Graz | Graz. – In der Nacht von Mittwoch auf Donnerstag, den 16. April 2026, wurden drei Mitarbeiter eines Produktionsbetriebs mit dem Verdacht auf Rauchgasvergiftung ins Krankenhaus eingeliefert. Zuvor hatten die Arbeiter selbst einen Brand gelöscht.
Um 03:30 Uhr wurde die Polizei zu dem Brandereignis gerufen. Beim Eintreffen der Beamten befanden sich bereits mehrere Mitarbeiter im Freien. Drei von ihnen zeigten Symptome wie Husten, Atemnot und Schwindel.
Ersten Ermittlungen zufolge kam es aufgrund eines technischen Defekts zu einem Austritt von flüssigem Stahl, der beim Kontakt mit brennbaren Materialien einen Brand auslöste. Die Arbeiter konnten das Feuer eigenständig löschen.

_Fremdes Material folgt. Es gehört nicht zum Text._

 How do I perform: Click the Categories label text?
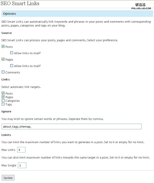click(x=13, y=101)
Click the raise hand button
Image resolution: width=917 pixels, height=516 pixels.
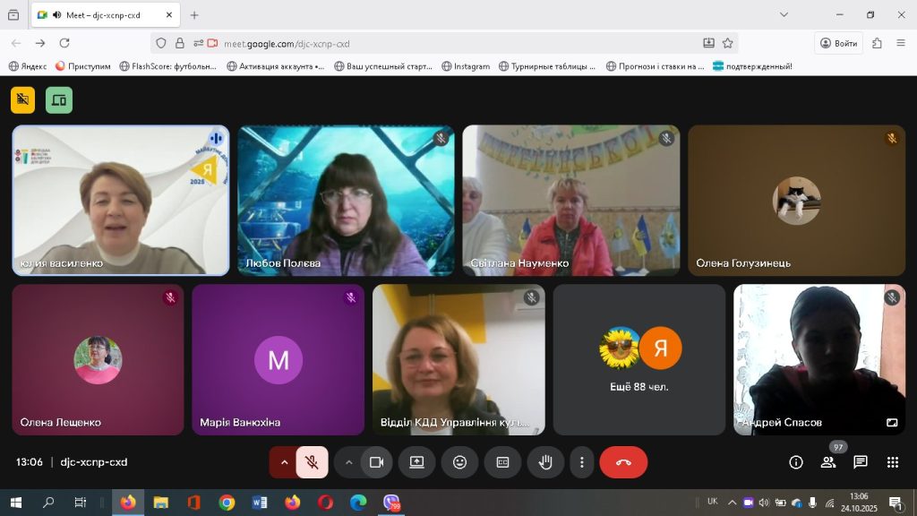545,462
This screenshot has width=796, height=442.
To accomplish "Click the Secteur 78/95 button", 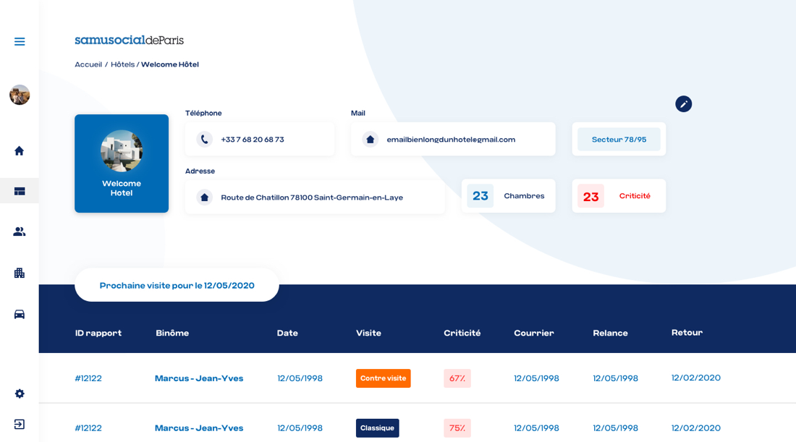I will (619, 140).

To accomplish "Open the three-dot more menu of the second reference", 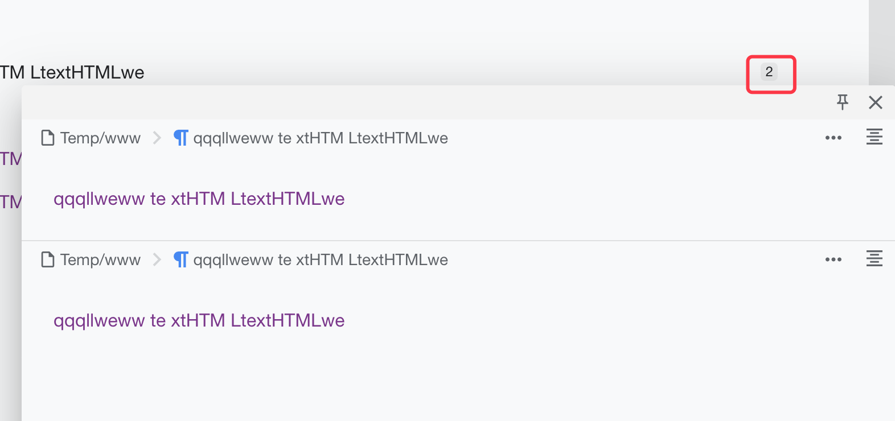I will click(833, 259).
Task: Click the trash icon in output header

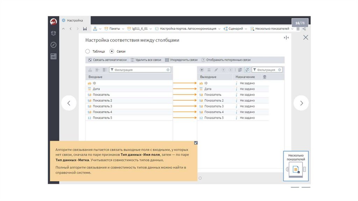Action: point(264,77)
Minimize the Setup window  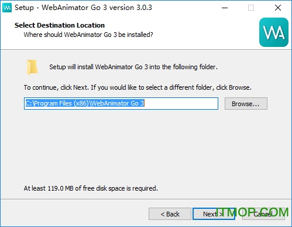click(225, 8)
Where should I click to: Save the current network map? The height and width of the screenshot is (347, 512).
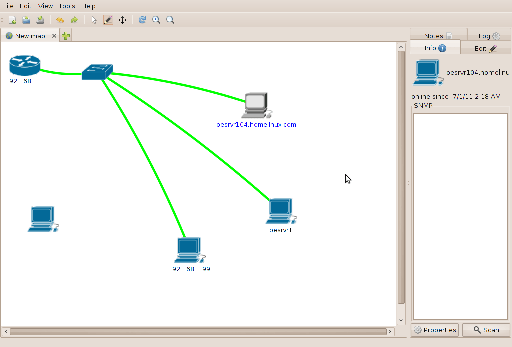[41, 20]
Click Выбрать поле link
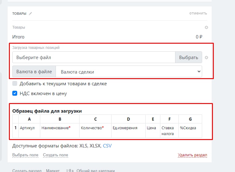Screen dimensions: 235x172 click(x=25, y=155)
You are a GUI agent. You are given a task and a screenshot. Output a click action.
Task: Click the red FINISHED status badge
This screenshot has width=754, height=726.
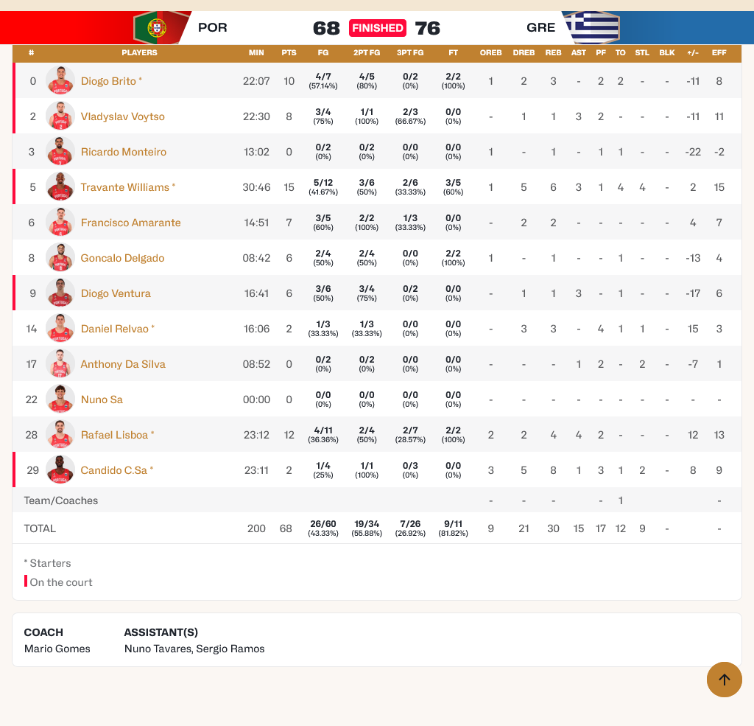[377, 28]
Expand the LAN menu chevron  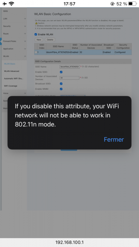pyautogui.click(x=25, y=18)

Sanitäter des Roten Kreuzes leisteten Erste Hilfe und transportierten die drei Betroffenen in das LKH Graz. Eine Löschgruppe der Feuerwehr führte am Einsatzort Kontrollmaßnahmen durch. Zum aktuellen Zeitpunkt konnte kein Fremdverschulden festgestellt werden.